■ **AIM OF THE EXERCISE**:
Copy every line of the entries below that contains the string "link". Match capitalization precisely, counting only lines with the same case.

■ **MATERIAL FOR THE TASK**:
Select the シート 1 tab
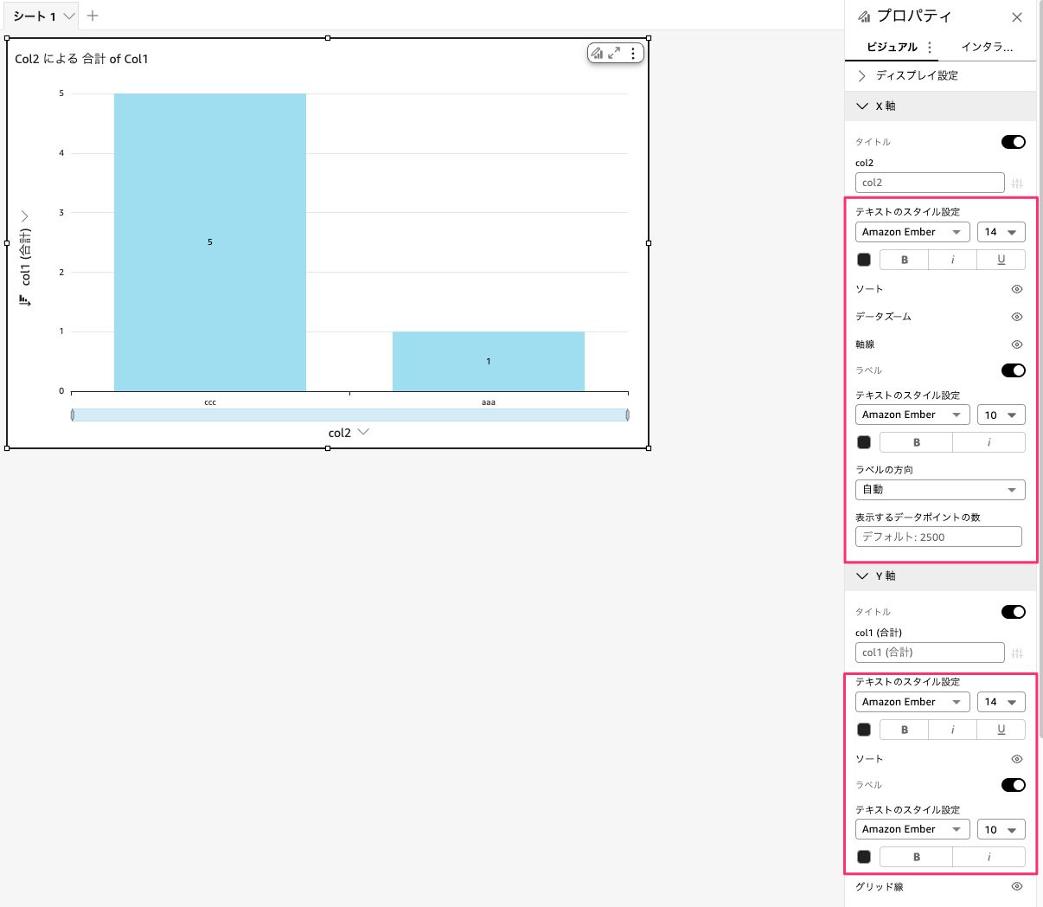Image resolution: width=1043 pixels, height=907 pixels. tap(35, 16)
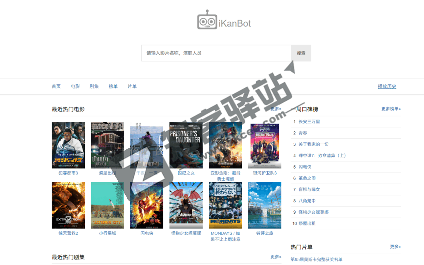The height and width of the screenshot is (265, 424).
Task: Open 更多榜单» for the weekly rankings
Action: pos(390,109)
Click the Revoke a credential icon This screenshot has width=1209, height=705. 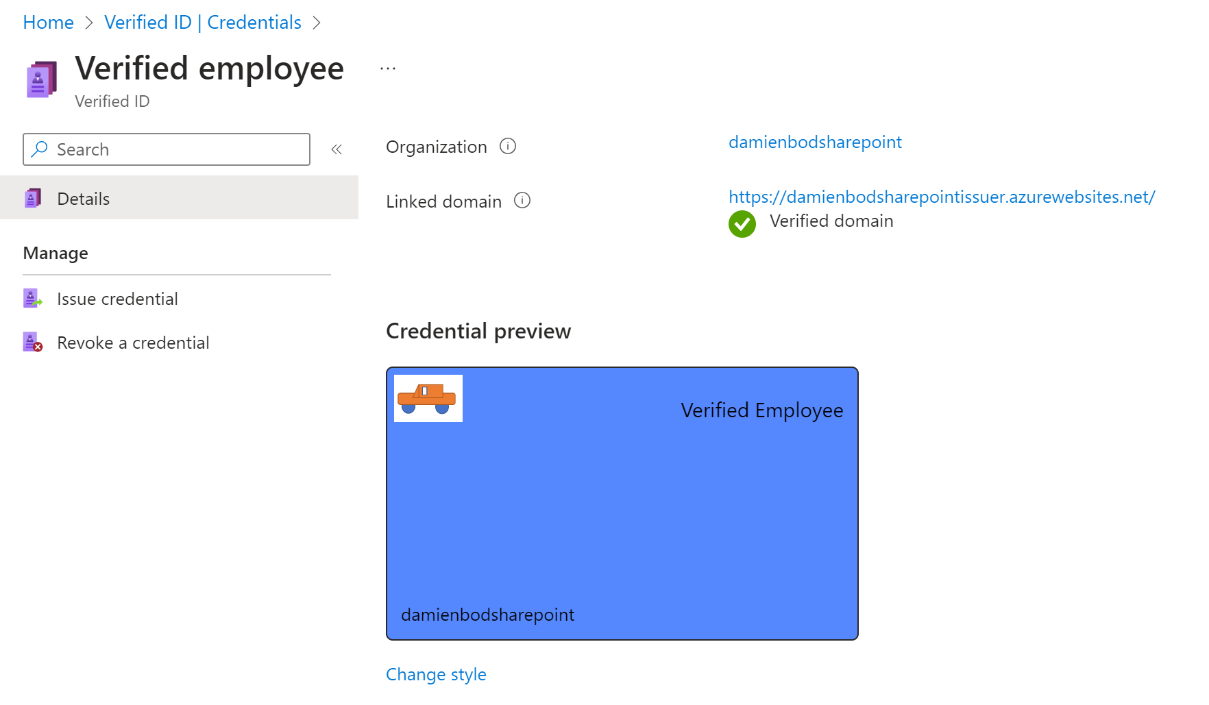pyautogui.click(x=32, y=342)
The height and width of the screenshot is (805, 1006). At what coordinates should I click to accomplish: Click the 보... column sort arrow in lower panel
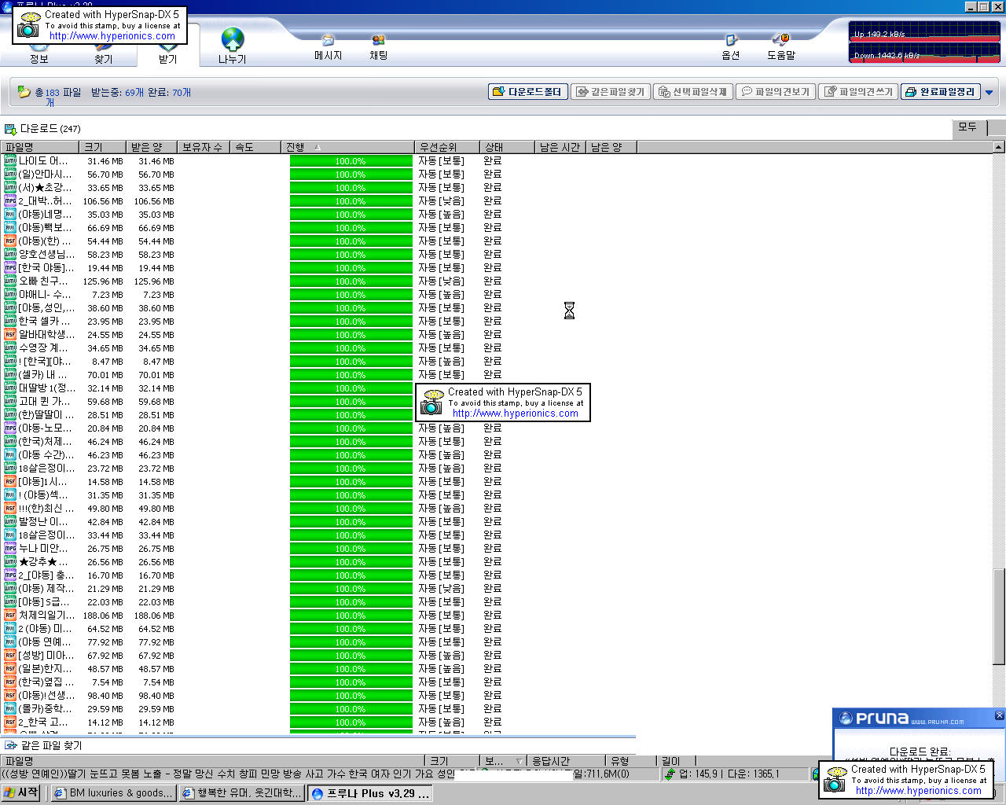[x=519, y=761]
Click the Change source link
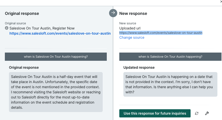Image resolution: width=222 pixels, height=120 pixels. click(x=132, y=37)
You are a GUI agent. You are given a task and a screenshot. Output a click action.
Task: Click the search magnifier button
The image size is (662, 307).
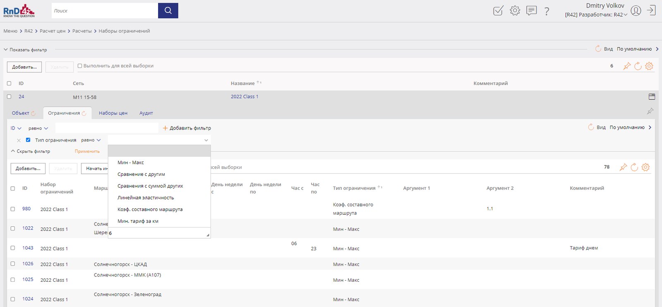(x=168, y=11)
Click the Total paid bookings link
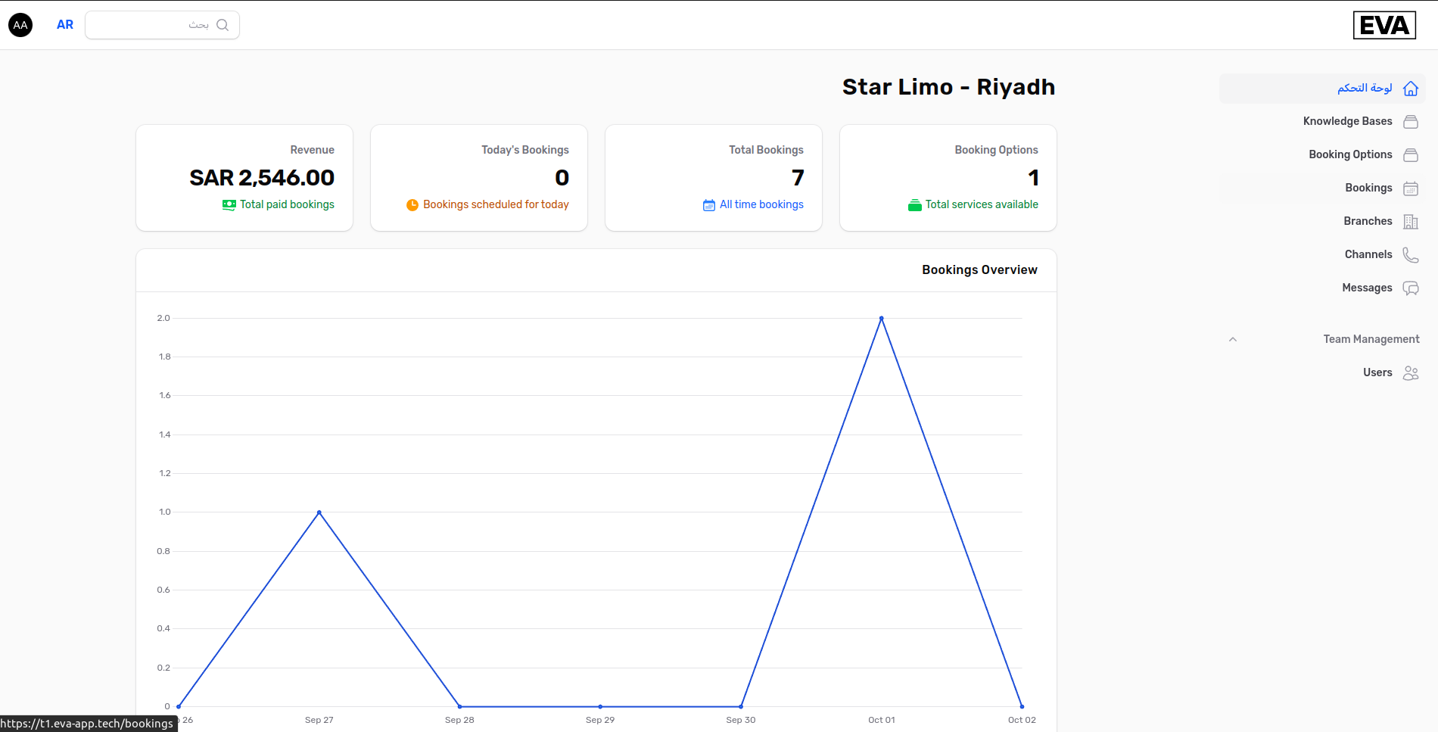The height and width of the screenshot is (732, 1438). point(286,204)
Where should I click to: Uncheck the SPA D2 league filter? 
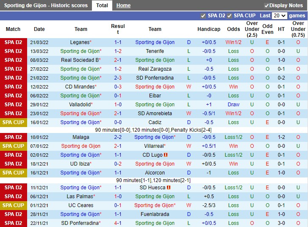(203, 16)
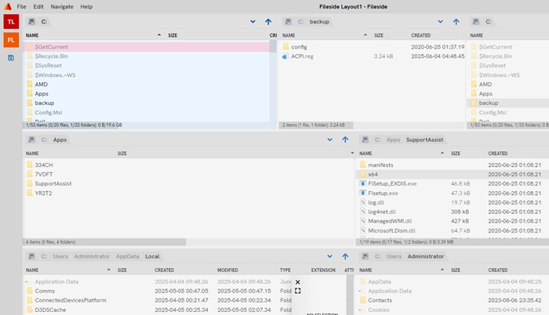Select the SupportAssist folder in the Apps pane

[52, 183]
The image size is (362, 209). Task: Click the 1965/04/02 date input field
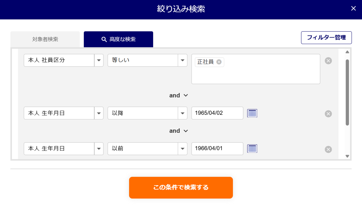pyautogui.click(x=217, y=113)
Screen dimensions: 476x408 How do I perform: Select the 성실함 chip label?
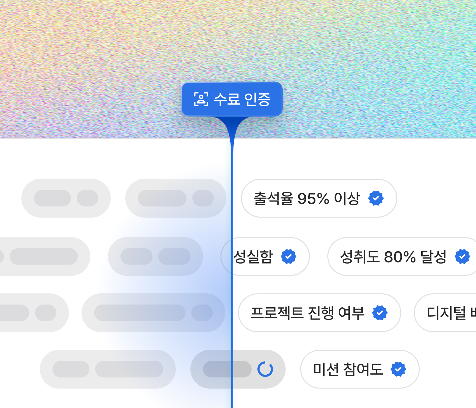[254, 256]
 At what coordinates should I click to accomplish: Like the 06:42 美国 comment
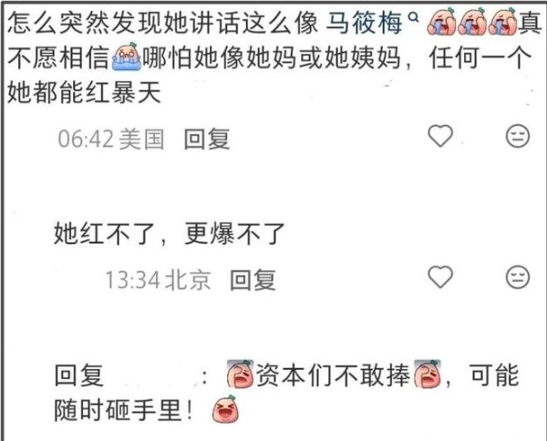point(440,136)
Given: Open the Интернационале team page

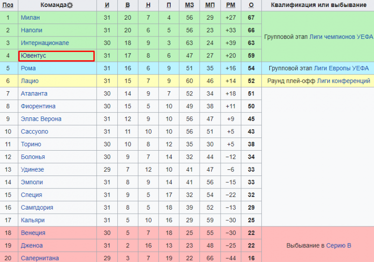Looking at the screenshot, I should click(45, 43).
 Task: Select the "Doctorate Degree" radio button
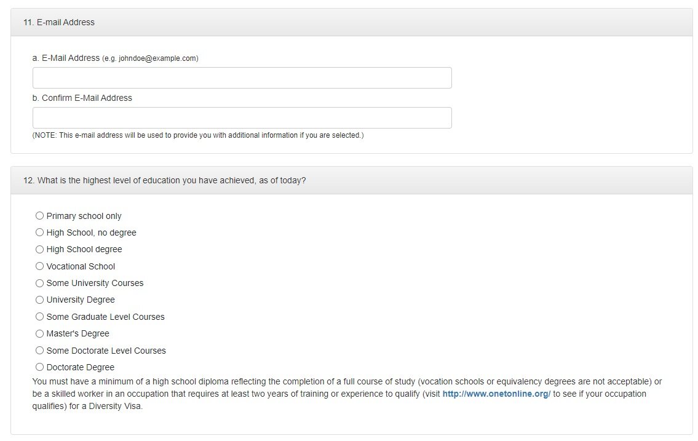pyautogui.click(x=40, y=367)

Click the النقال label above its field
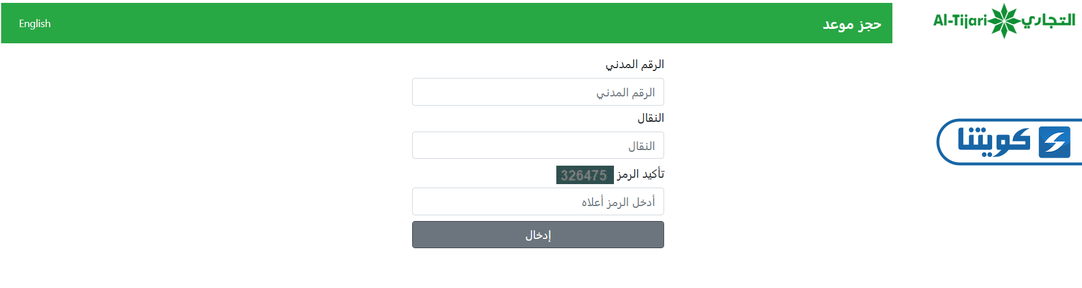(650, 118)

■ **RESULT BELOW**:
Click the Change source link
Click the Total paid bookings link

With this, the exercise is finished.